Rivolgendo le congratulazioni a Luongo, Meloni ha detto: «La sua esperienza e la sua competenza gli consentiranno di guidare al meglio i nostri Carabinieri, orgoglio nazionale e forza armata ammirata e apprezzata in patria e all’estero». Un riconoscimento pieno e formale che ha messo sigillo a una mediazione che le fa quasi indossare i panni della vincitrice. Nel governo quasi tutti i ministri hanno manifestato la soddisfazione, uno dei meno reattivi è stato il solitamente solerte nelle dichiarazioni, Matteo Salvini, che comunque è rimasto fuori dalla partita della nomina, da spettatore abbastanza disinteressato. L’altro vicepremier, Antonio Tajani, ha rivolto gli auguri di buon lavoro.
Chi, invece, esce male dalla vicenda è il sottosegretario Alfredo Mantovano, che sulla sicurezza e sulla difesa, vuole avere sempre voce in capitolo. I suoi candidati Mario Cinque e Riccardo Galletta erano considerati altrettanto validi. Entrambi, insomma, avevano i titoli per prendere il posto di Luzi, ma il clima di tensione non ha giovato al confronto. Sarebbe stato necessario un approccio più soft. Sullo sfondo è rimasto Giovanbattista Fazzolari, altro consigliere fidato della premier, che comunque era allineato ai nomi fatti dal suo collega Mantovano.
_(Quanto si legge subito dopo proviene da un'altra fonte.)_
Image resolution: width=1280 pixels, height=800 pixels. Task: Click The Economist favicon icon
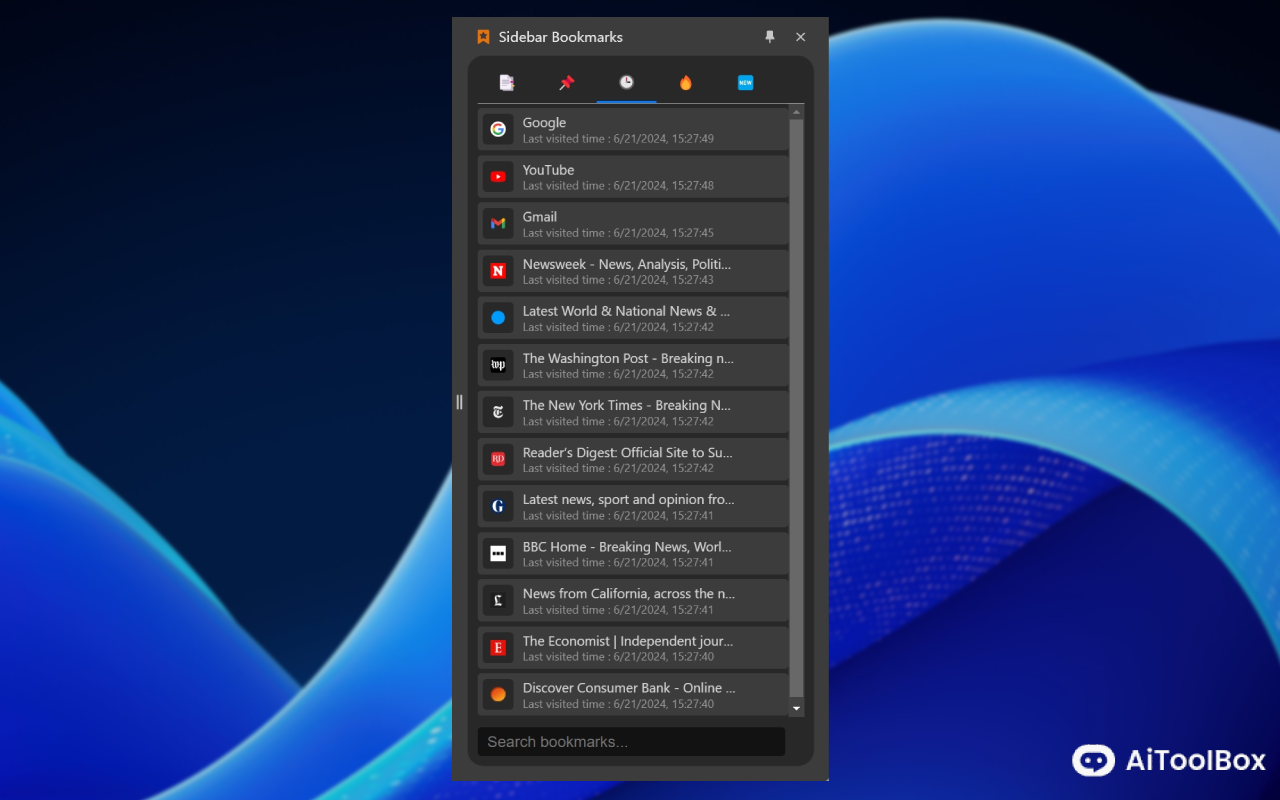pos(498,648)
Lo spin comunicativo del ministero della Difesa racconta di una decisione condivisa e maturata già da giorni, senza alcun braccio di ferro. «Non ci sono state liti», garantiscono nell’inner circle di Crosetto in cui a risultato acquisito si preferisce fare da pompieri. Eppure tra le righe della dichiarazione del ministro si comprende che non è stata una passeggiata.
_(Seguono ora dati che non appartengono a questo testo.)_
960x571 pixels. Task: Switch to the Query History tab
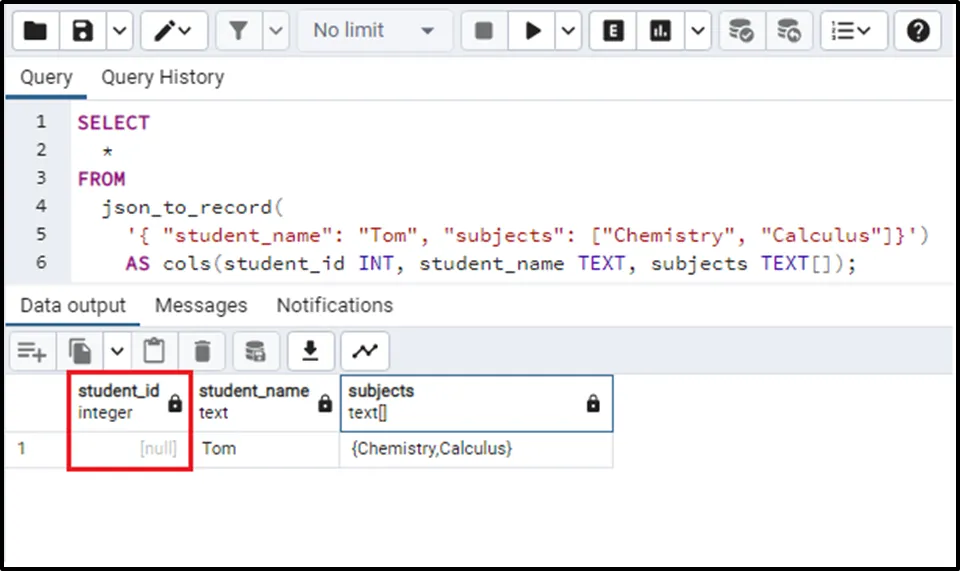pos(162,77)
«La scelta non era assolutamente facile. È stata sicuramente molto complessa poiché tutti i candidati vantavano curriculum di grandissimo spessore», ha detto il ministro della Difesa. E ha aggiunto con toni entusiastici: «Sono certo che la Benemerita sotto la guida del generale Luongo saprà confermarsi quale presidio di legalità».
Il percorso di Luongo
Luongo a 62 anni raccoglie quindi l’eredità di Luzi con cui dalla scorsa estate aveva avviato un rapporto diretto di collaborazione. Il suo percorso è stato trasversale, dote che a Crosetto è piaciuta dall’inizio (a differenza dell’ala più settaria rappresentata da Mantovano). Dal 2006 al 2011 Luongo è stato assistente militare del presidente della Repubblica, quando al Quirinale c’era Giorgio Napolitano. Il generale è approdato alla guida dell’ufficio legislativo della Difesa già con la ministra del Pd, Roberta Pinotti.
La sua erede nel governo Conte, Elisabetta Trenta (del Movimento 5 stelle), lo ha confermato così come ha fatto l’altro dem, Lorenzo Guerini, oggi presidente del Copasir e a capo della Difesa con il Conte II e l’esecutivo di Mario Draghi. Nemmeno l’inizio della nuova legislatura ha cambiato le cose per Lungo, punto di riferimento dell’ufficio legislativo, fino a quando non è stato spostato al vertice del comando Podgora (Centro-Nord Italia) e successivamente vice comandante generale. Stando al suo curriculum, l’obiettivo del nuovo comandante sarà quello di portare avanti il percorso di innovazione nel contrasto alla criminalità e al controllo del territorio.
Lo scopo – come spiegano dai carabinieri – è quello di portare sempre più i carabinieri vicino alle richieste dei cittadini. «In sintonia con il mandato di Luzi», è la sintesi che arriva dall’Arma.